EXERCISE AIM: From the line containing "You are a computer-use" through the last line of the records below, output every line exactly, both ends included, except the pictures.

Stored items
• • • • • • •

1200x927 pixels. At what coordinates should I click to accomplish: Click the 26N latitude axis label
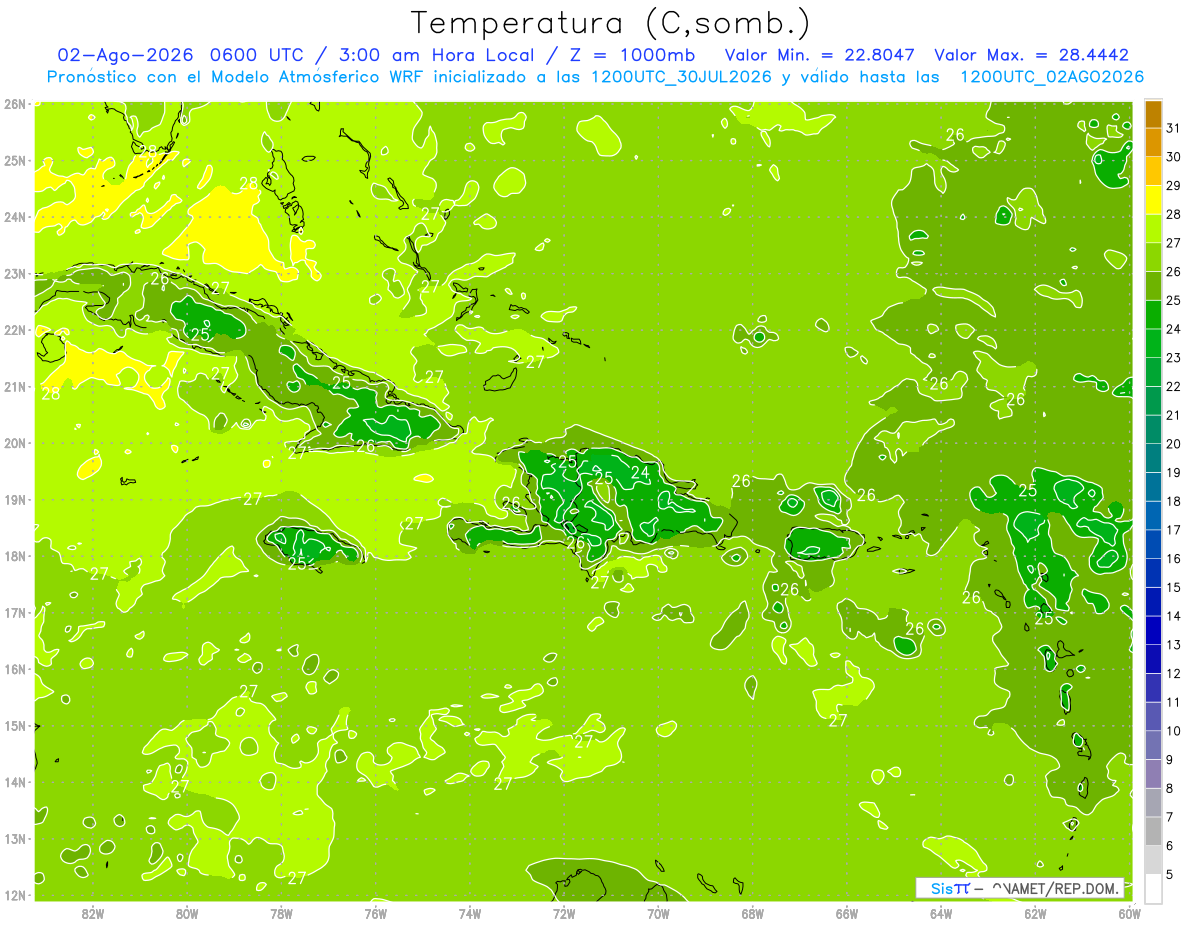14,104
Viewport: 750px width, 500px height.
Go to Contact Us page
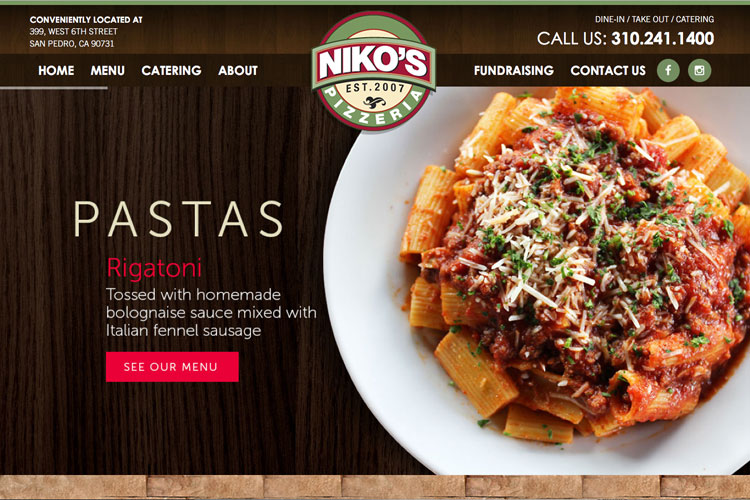coord(608,70)
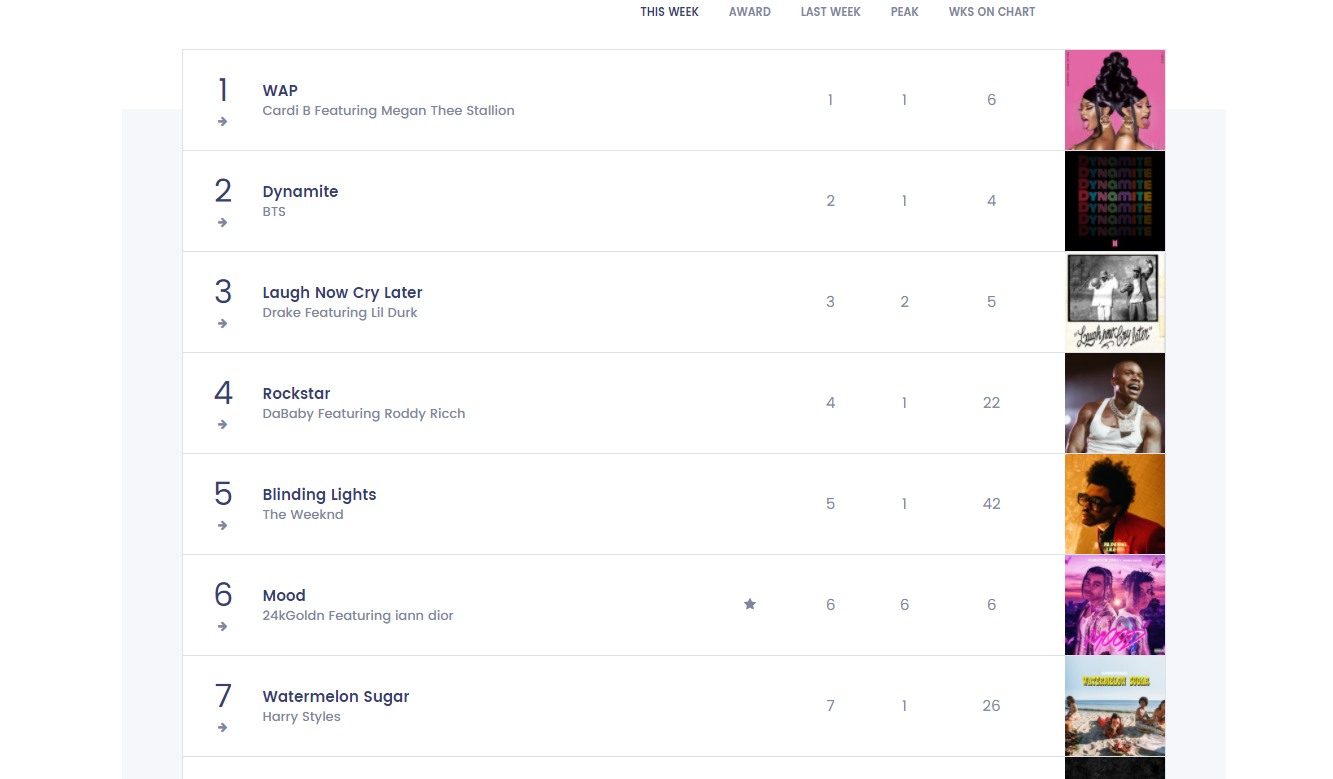Click the arrow icon under rank 1
This screenshot has width=1333, height=779.
(x=222, y=122)
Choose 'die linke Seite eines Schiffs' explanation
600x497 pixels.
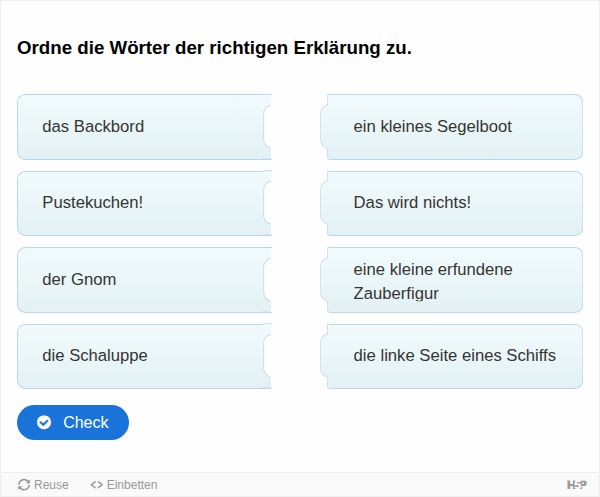(452, 356)
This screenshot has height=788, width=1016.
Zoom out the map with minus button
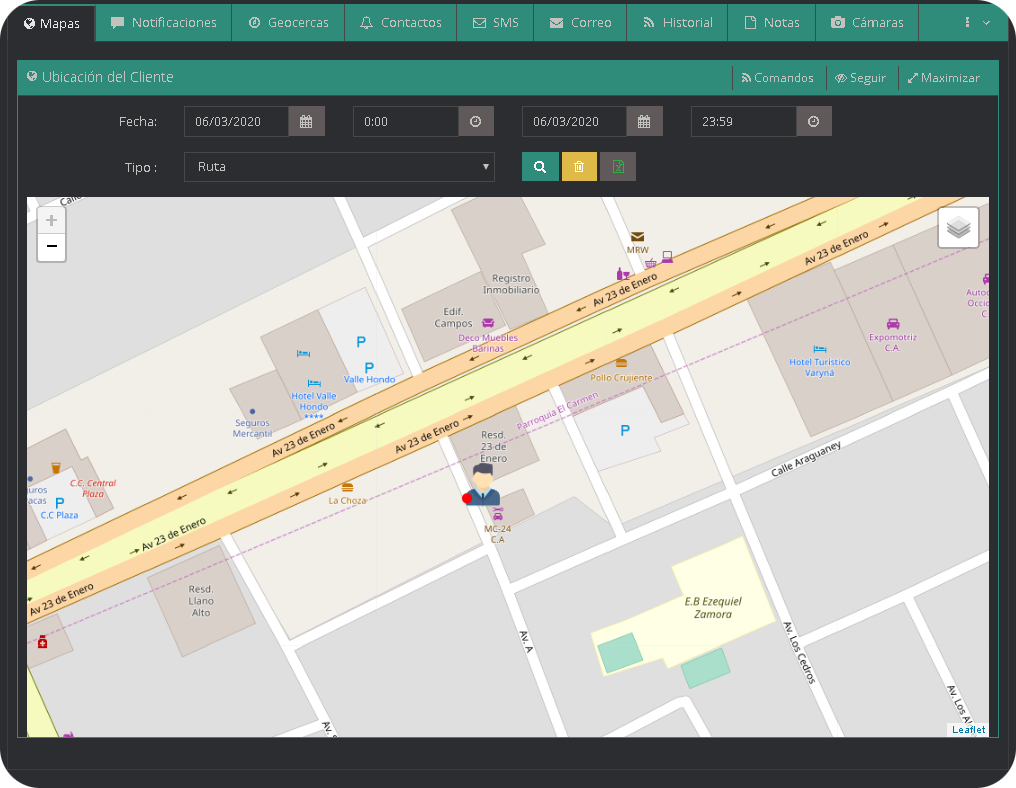point(52,247)
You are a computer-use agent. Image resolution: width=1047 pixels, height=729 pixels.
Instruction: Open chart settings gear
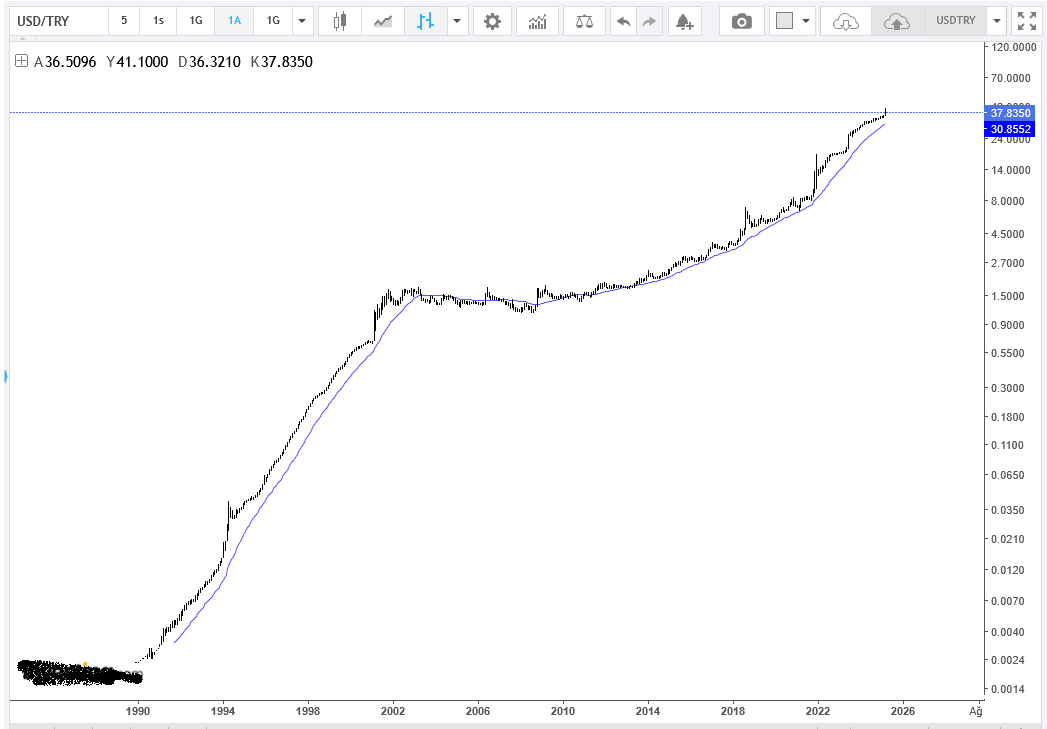click(x=491, y=20)
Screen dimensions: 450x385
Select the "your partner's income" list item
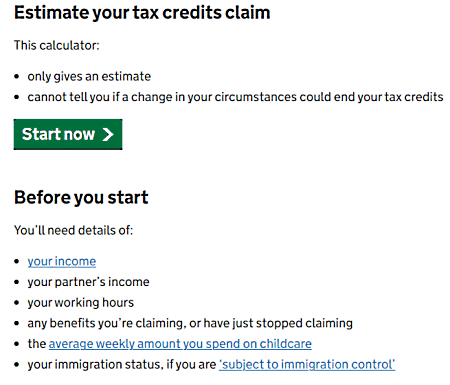pos(88,282)
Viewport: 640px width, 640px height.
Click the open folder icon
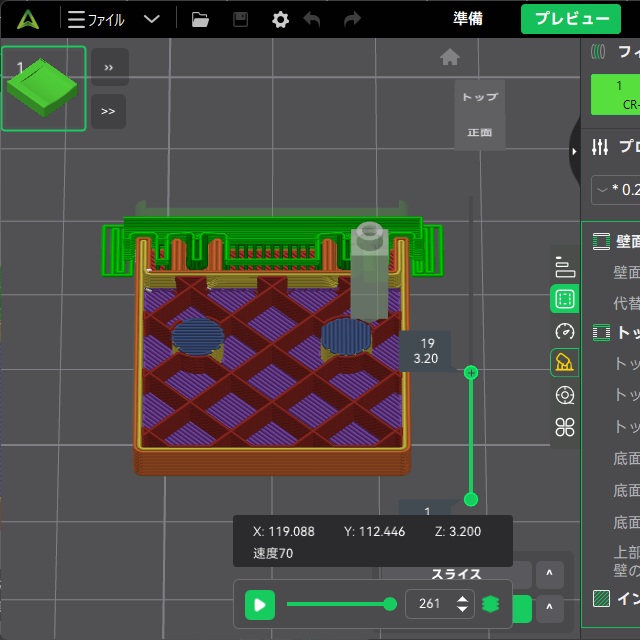tap(200, 19)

• • • • • • •

COMPLETED TASK:
You are a computer-use agent. Image resolution: width=1047 pixels, height=729 pixels.
Instruction: Open chart settings gear
click(x=491, y=20)
Screen dimensions: 450x385
Select the "your partner's income" list item
pos(88,282)
Viewport: 640px width, 640px height.
Click the open folder icon
tap(200, 19)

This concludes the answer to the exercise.